Am Ende geht es mehr darum, dass man sagt: Wie kann man Studierende in Schleswig-Holstein und Unternehmen besser zusammenbringen, wie kann man voneinander profitieren? Ich bin nach meinem Studium direkt in die Politik gegangen und ein Grund dafür war, dass ich in Schleswig-Holstein nicht direkt einen anderen Job gefunden habe. Also war es nicht so, dass ich mit meinem Studium so viele Möglichkeiten gesehen hätte und überall anfangen konnte. Das kann natürlich unter anderem an dem Bereich Geowissenschaften liegen. Das liegt aber auch an der Struktur der Unternehmen hier.
Wir bilden in Schleswig-Holstein an den Universitäten unfassbar viele Fachkräfte aus und die gehen nach dem Studium wieder weg. Ich glaube nicht, dass es daran liegt, dass Kiel so schrecklich sei, dass man sagen würde, man muss direkt nach dem Studium wieder aus der Stadt raus. Häufig gibt es keine Verknüpfung zwischen Unternehmen in der Region und den Studierenden hier. Tatsächlich ist es auch ein Punkt, dass viele zu einer Fachhochschule gehen, weil dort praxisnäher ausgebildet wird. Ich glaube, dass mehr Praxis schon im Studium und eine bessere Zusammenarbeit förderlich sind.

ZU ERLEDIGENDE ARBEIT> Führen Sie den Text über Studierende und Unternehmen in Schleswig-Holstein im Anschluss an seinen letzten Satz weiter.

ERFASSTE DATEN>
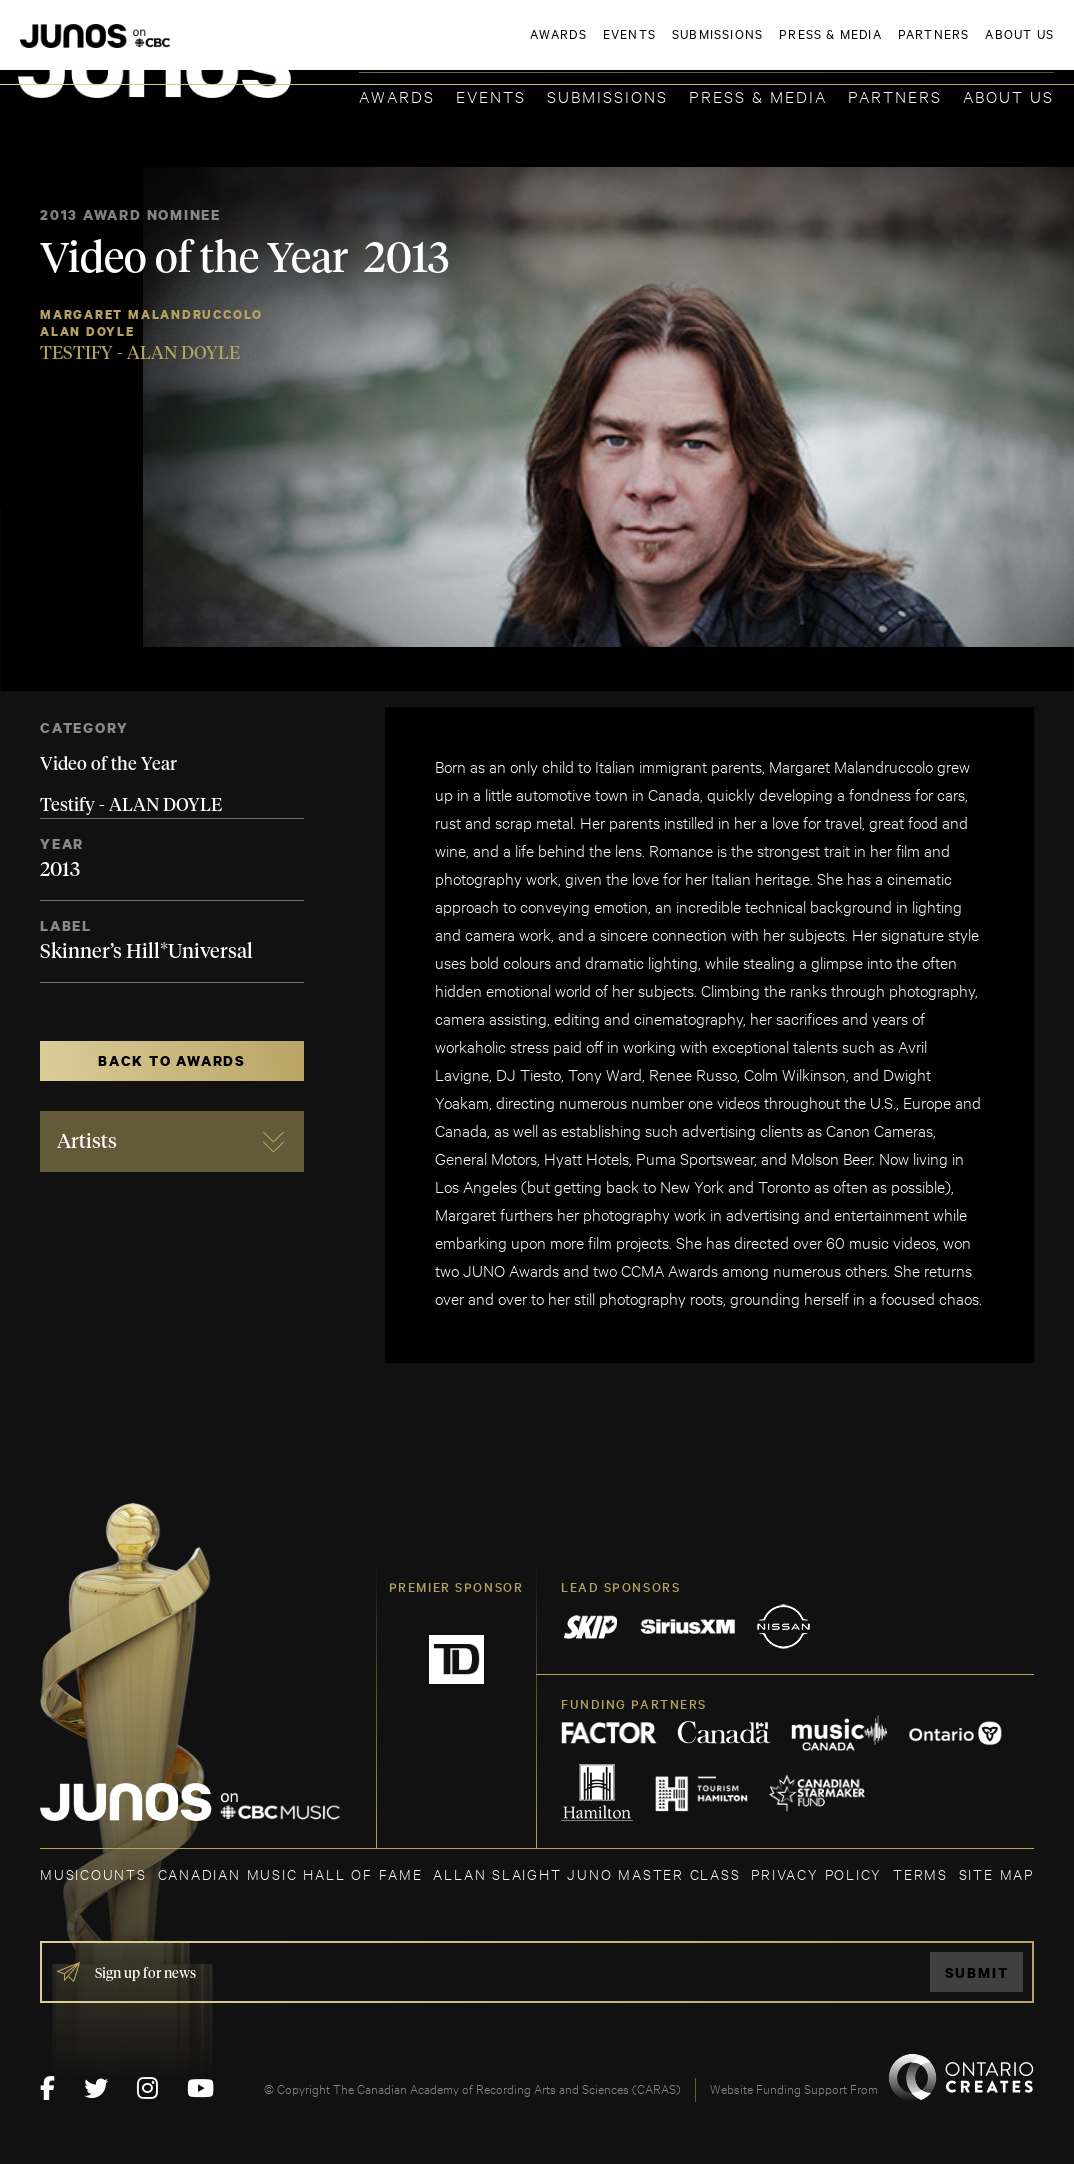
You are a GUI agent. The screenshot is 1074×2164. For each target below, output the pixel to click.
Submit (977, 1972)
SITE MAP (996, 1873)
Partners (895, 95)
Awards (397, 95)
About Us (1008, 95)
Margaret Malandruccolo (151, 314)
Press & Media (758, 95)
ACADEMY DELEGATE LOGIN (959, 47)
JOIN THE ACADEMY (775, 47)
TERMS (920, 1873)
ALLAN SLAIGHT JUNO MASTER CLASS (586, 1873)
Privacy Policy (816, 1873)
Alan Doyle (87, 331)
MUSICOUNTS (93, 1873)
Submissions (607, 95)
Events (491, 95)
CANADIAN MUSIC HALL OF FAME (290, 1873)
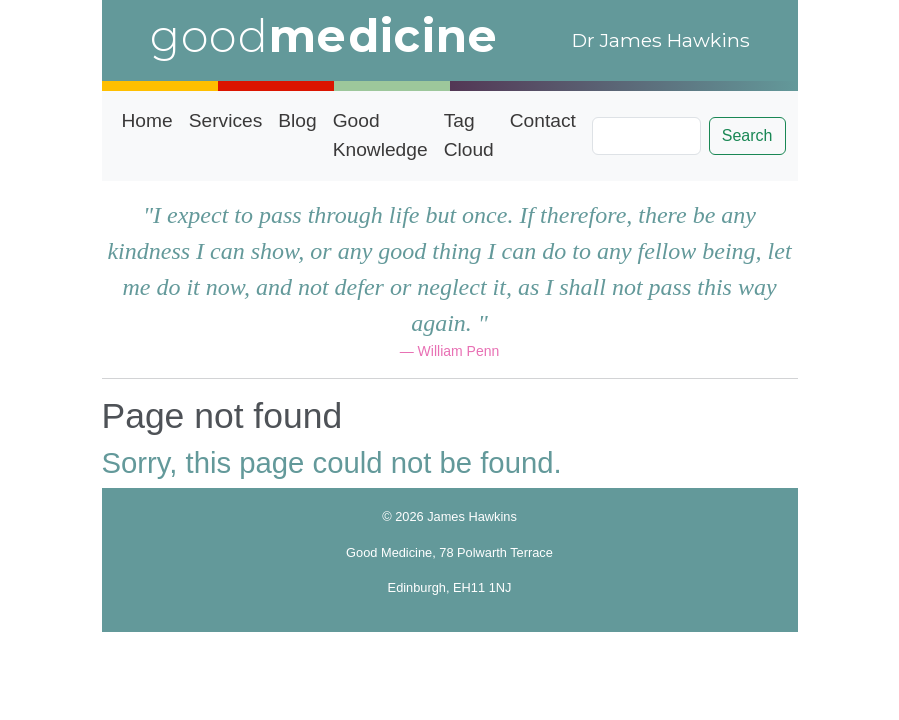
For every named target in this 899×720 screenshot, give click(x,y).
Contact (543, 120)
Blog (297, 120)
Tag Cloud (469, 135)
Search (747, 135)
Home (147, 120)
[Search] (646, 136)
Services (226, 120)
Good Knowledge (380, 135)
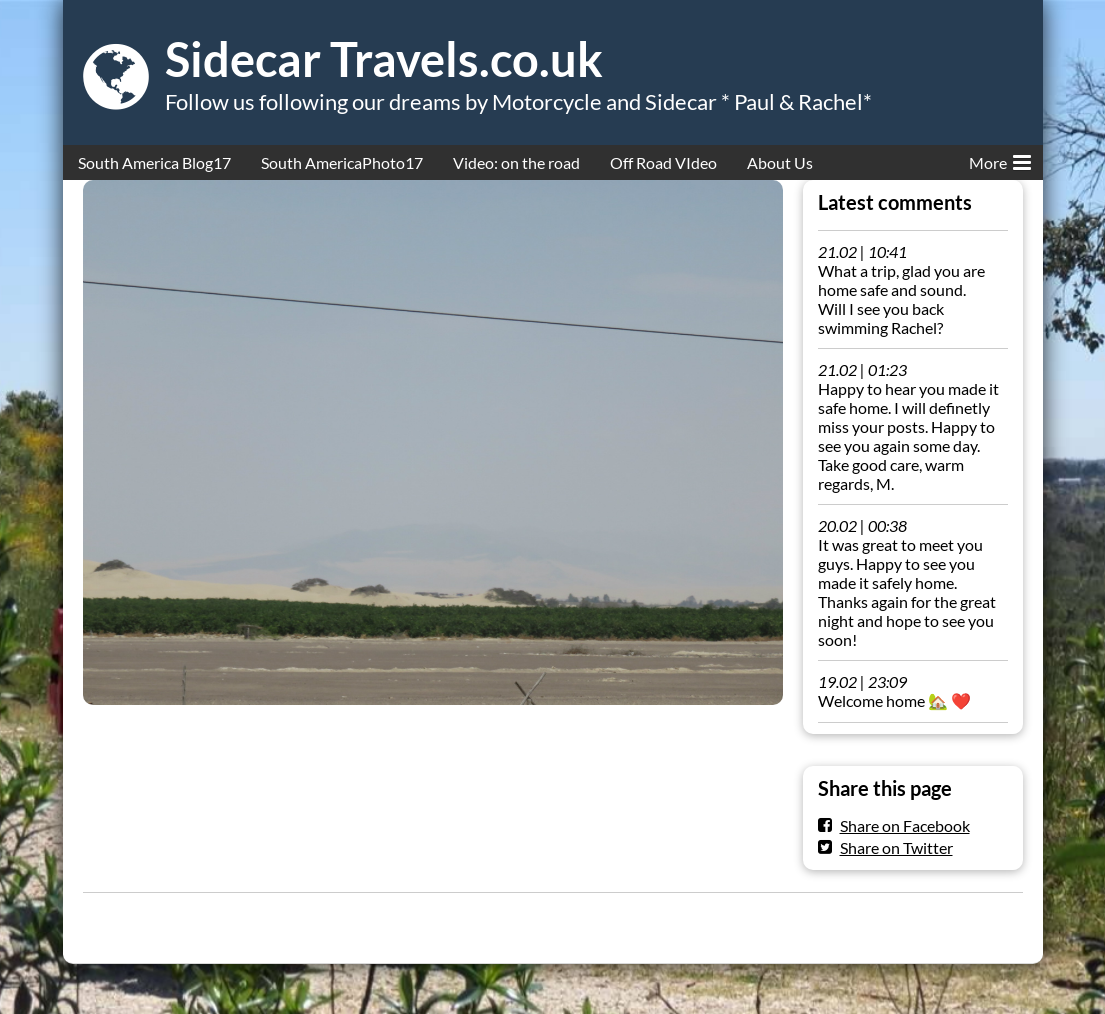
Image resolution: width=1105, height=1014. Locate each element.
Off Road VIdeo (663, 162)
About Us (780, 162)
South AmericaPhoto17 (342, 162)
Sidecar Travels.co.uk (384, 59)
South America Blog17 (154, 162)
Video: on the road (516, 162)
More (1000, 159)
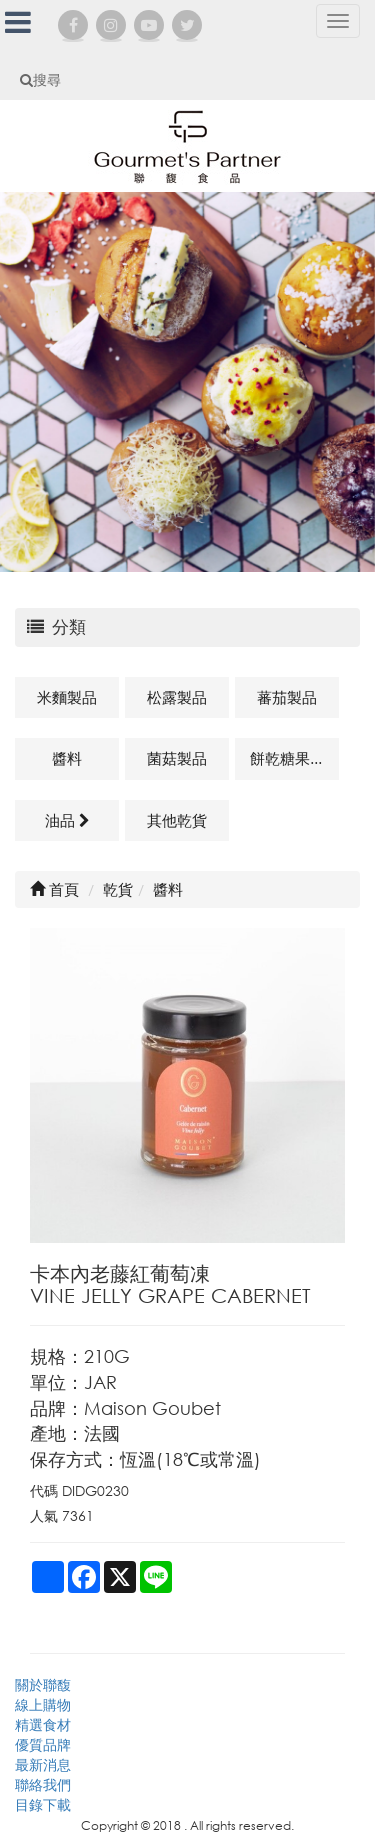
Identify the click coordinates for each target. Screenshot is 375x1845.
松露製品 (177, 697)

LÖSUNG DER AUFGABE>
Ihr setzt euch auch für ein Gründungs-Semester ein. Kannst du uns erklären, was das ist?
Ein großes Thema ist die Förderung von Gründertum an Hochschulen. Deutschland ist Gründung gegenüber etwas verhalten. Junge Menschen sagen selten, dass sie Unternehmer werden und gründen möchten. Mit dem Gründungs-Semester soll jungen Menschen, die eine Gründungsidee haben und sich gerne selbstständig machen möchten, mit einem Projekt die Chance gegeben werden, das sie schon während ihres Studiums oder auch im Anschluss ihres Studiums angehen. Im Prinzip geht es darum, dass pausiert werden kann und man während des Studiums eine gewisse Geldsumme zur Verfügung gestellt bekommt, um sich voll auf die Gründung und die Idee konzentrieren zu können.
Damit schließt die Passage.